One of the bright spots in the economic landscape is the projection of easing consumer price inflation in 2023, attributed to the moderation of global oil and food prices. Headline CPI inflation is expected to fall to 2.6 per cent in 2023, a significant decrease from the 5.3 per cent recorded in 2022.
The country's current account deficit is also expected to narrow sharply in 2023, reflecting improvements in trade balances. Remarkably, the current account deficit significantly reduced to 25.7 per cent of GDP in 2022 from 40.4 per cent in 2021 and turned into a surplus of 3.4 per cent of GDP in the first half of 2023. However, the current account balance is projected to register a small deficit of 2.6 per cent of GDP for the entire year of 2023 and is expected to widen to 5.1 per cent of GDP in 2024, as per AMRO’s Annual Consultation Report for Cambodia.
The Khmer riel has experienced slight depreciation since May 2023, prompting the National Bank of Cambodia (NBC) to resume forex interventions from September 2023. After a period of stability against the US dollar, the NBC intervened in the forex market with $50 million in September and an additional $40 million in October.

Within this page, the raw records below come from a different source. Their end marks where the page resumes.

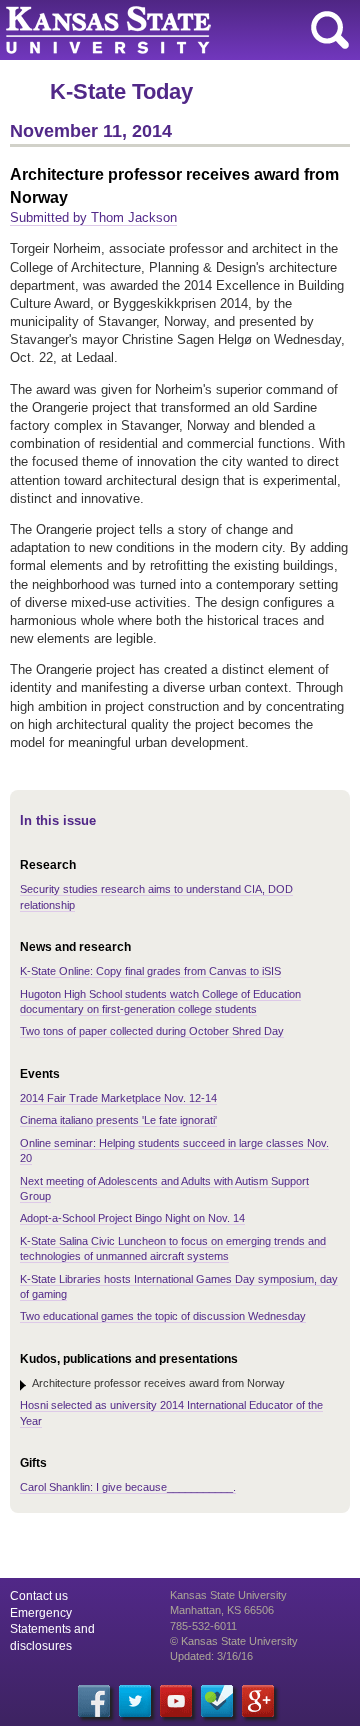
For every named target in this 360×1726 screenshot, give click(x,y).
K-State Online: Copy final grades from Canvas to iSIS (150, 971)
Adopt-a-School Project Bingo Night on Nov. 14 (132, 1218)
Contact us (39, 1596)
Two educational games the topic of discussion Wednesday (163, 1316)
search (330, 30)
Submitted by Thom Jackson (93, 217)
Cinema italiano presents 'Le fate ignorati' (118, 1120)
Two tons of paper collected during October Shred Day (152, 1031)
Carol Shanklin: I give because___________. (128, 1487)
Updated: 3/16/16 (211, 1656)
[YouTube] (176, 1701)
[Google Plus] (258, 1701)
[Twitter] (135, 1701)
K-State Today (121, 91)
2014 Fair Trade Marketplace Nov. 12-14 (118, 1098)
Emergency (41, 1613)
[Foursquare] (217, 1701)
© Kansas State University (234, 1641)
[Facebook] (94, 1701)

However, the fiscal deficit is anticipated to widen to 6.2 per cent of GDP in 2023 due to increased spending, although it is expected to gradually decrease as part of the fiscal consolidation plan.

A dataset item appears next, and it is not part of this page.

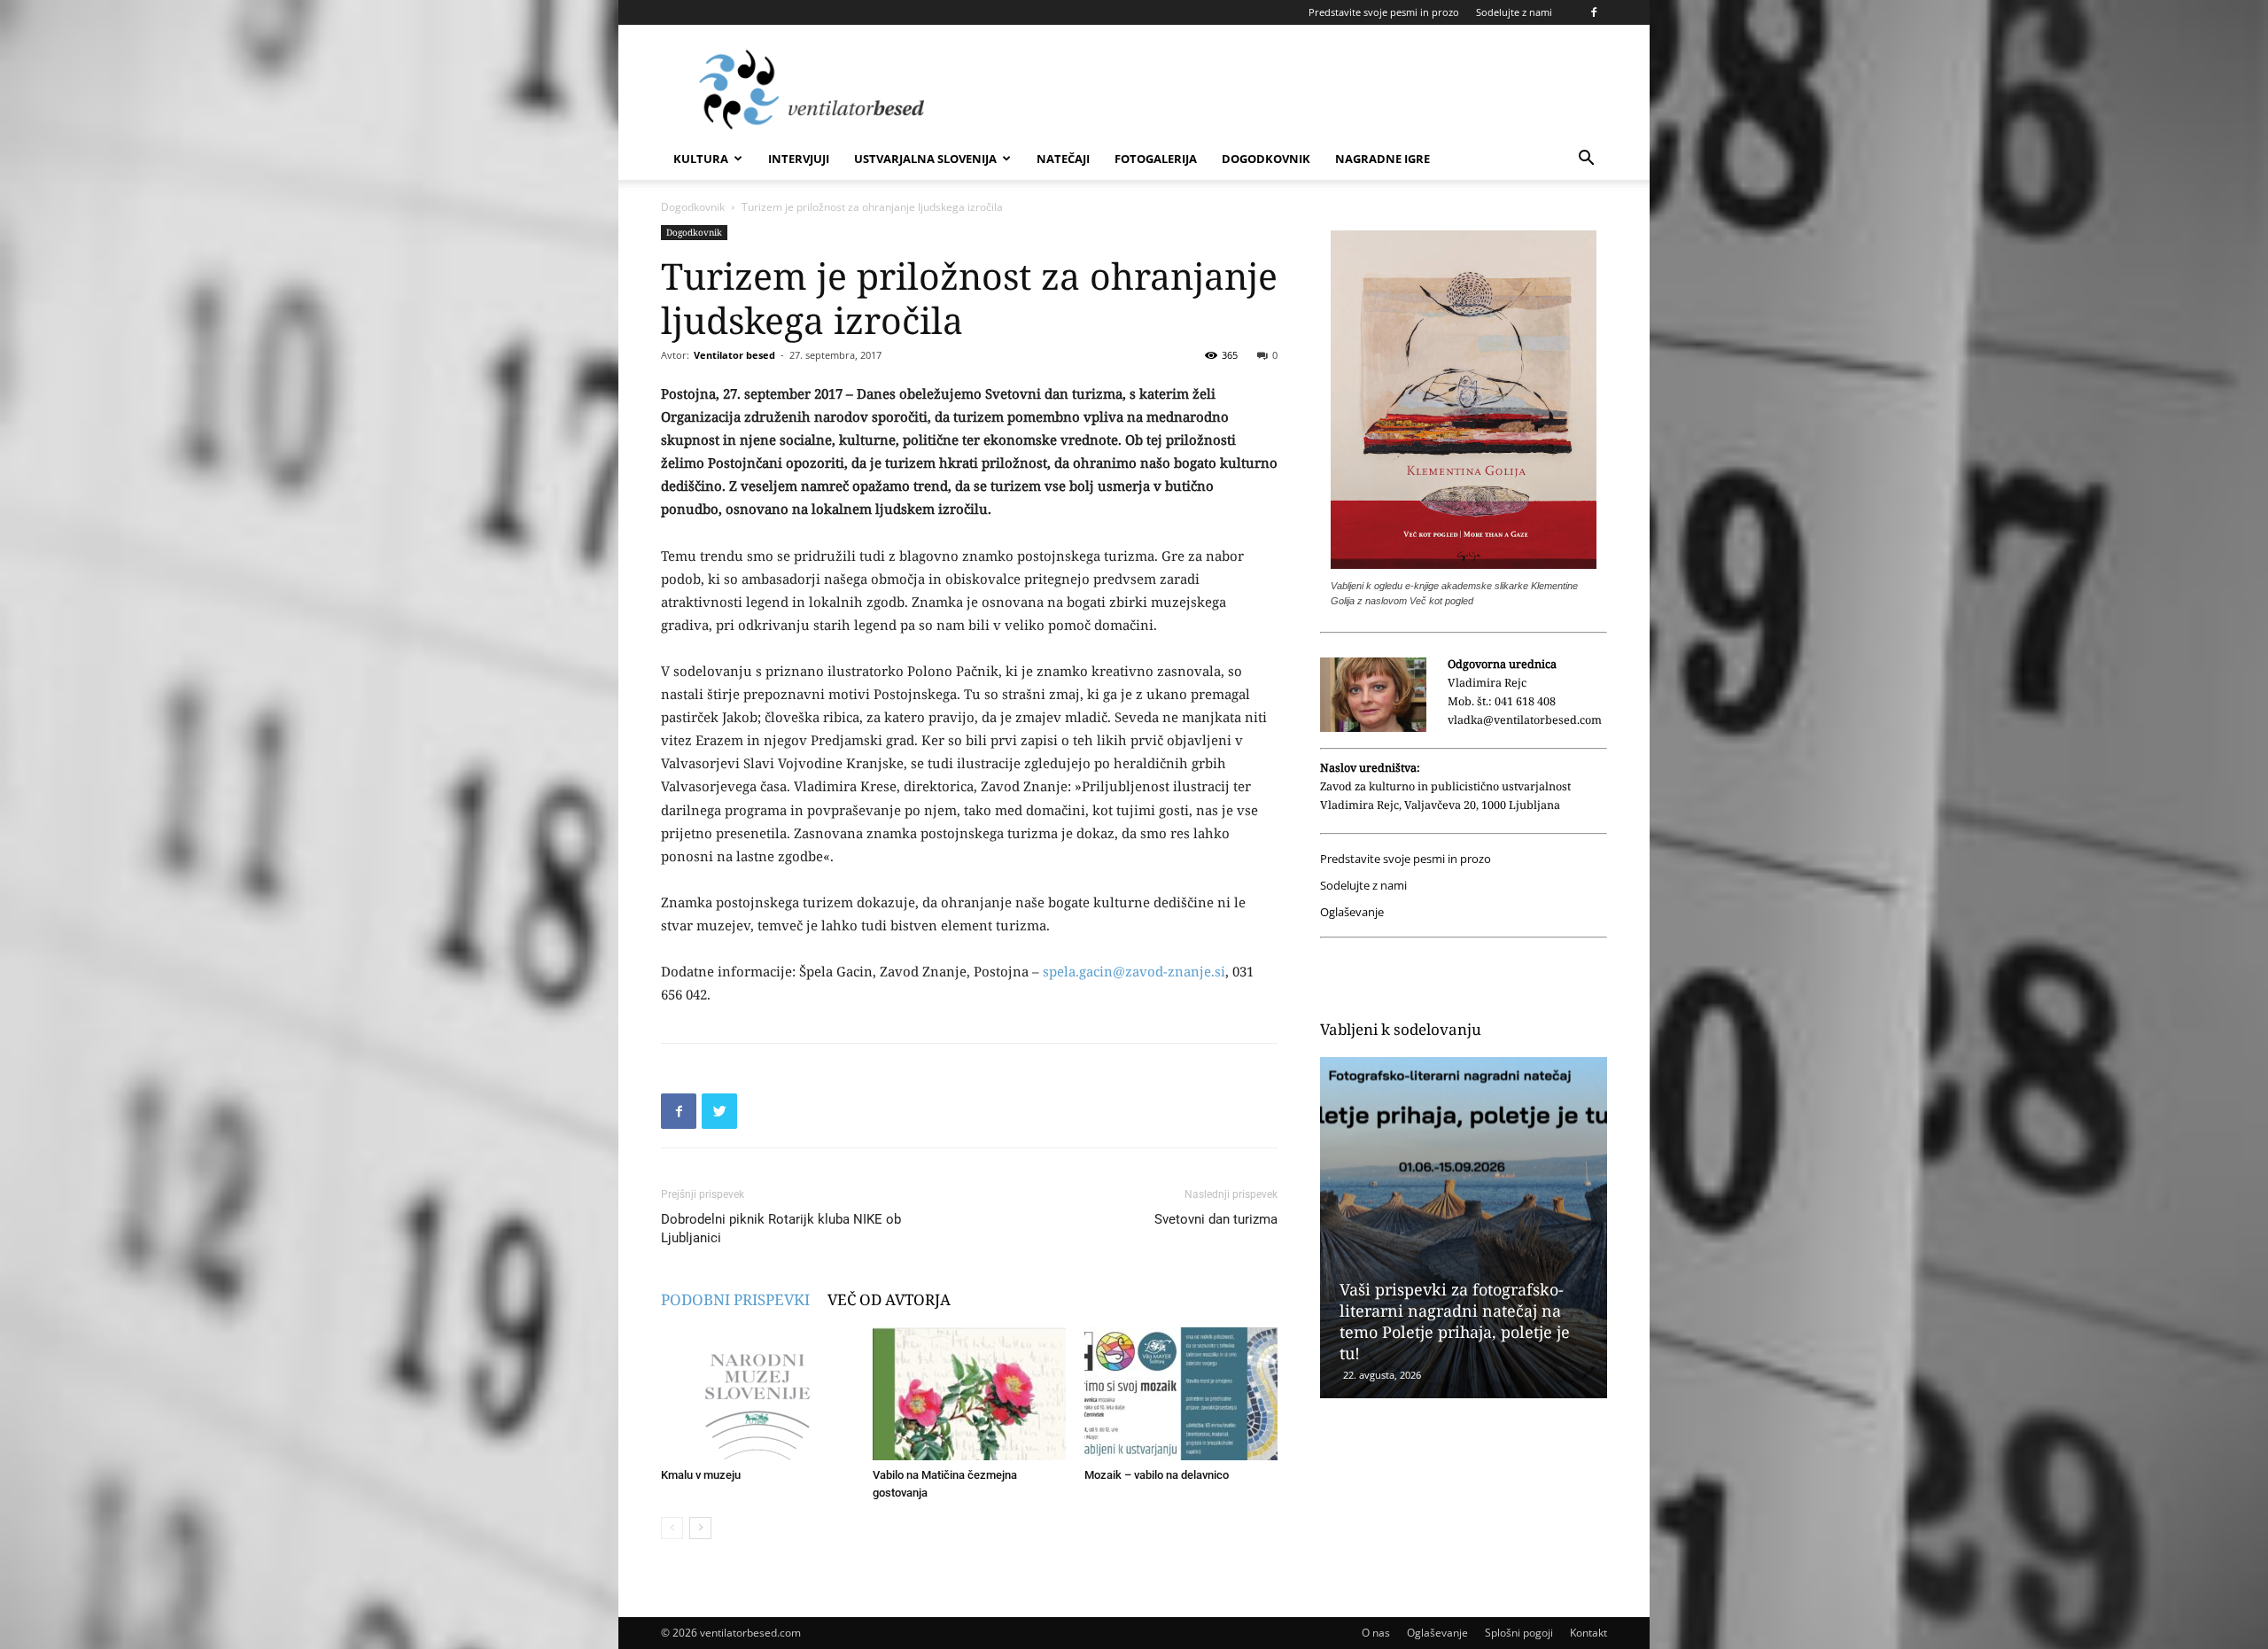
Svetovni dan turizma (1216, 1219)
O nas (1376, 1632)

Despite these positive signs, Cambodia’s economic recovery faces several external risks and domestic vulnerabilities. These include a potential slowdown in China’s economic recovery, a weaker global economy due to prolonged high US interest rates, and a possible surge in global oil prices, all of which could negatively impact Cambodia's open and dollarised economy.
To address these challenges, restoring fiscal space should be a policy priority, involving the phasing out of pandemic-related stimulus and counter-inflationary measures. Additionally, the NBC’s approach to normalising monetary and macroprudential policy measures should be gradual and cautious. Strengthening supervision in the bank and non-bank sectors, and being flexible in adjusting reserve requirement ratios and capital conservation buffers in response to market conditions, are recommended. Moreover, tightening the regulatory oversight and supervision of unregulated shadow banking activities is deemed critical.

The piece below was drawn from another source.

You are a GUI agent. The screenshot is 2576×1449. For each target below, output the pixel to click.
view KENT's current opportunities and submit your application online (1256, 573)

Under the new government, a steadfast commitment to structural reforms remains essential to sustain economic growth momentum. This includes diversifying the economic structure, particularly in the manufacturing sector, enhancing workforce skills, addressing high logistics costs, enhancing SME financing through digital lending options, implementing comprehensive climate change measures, and promoting the digital economy.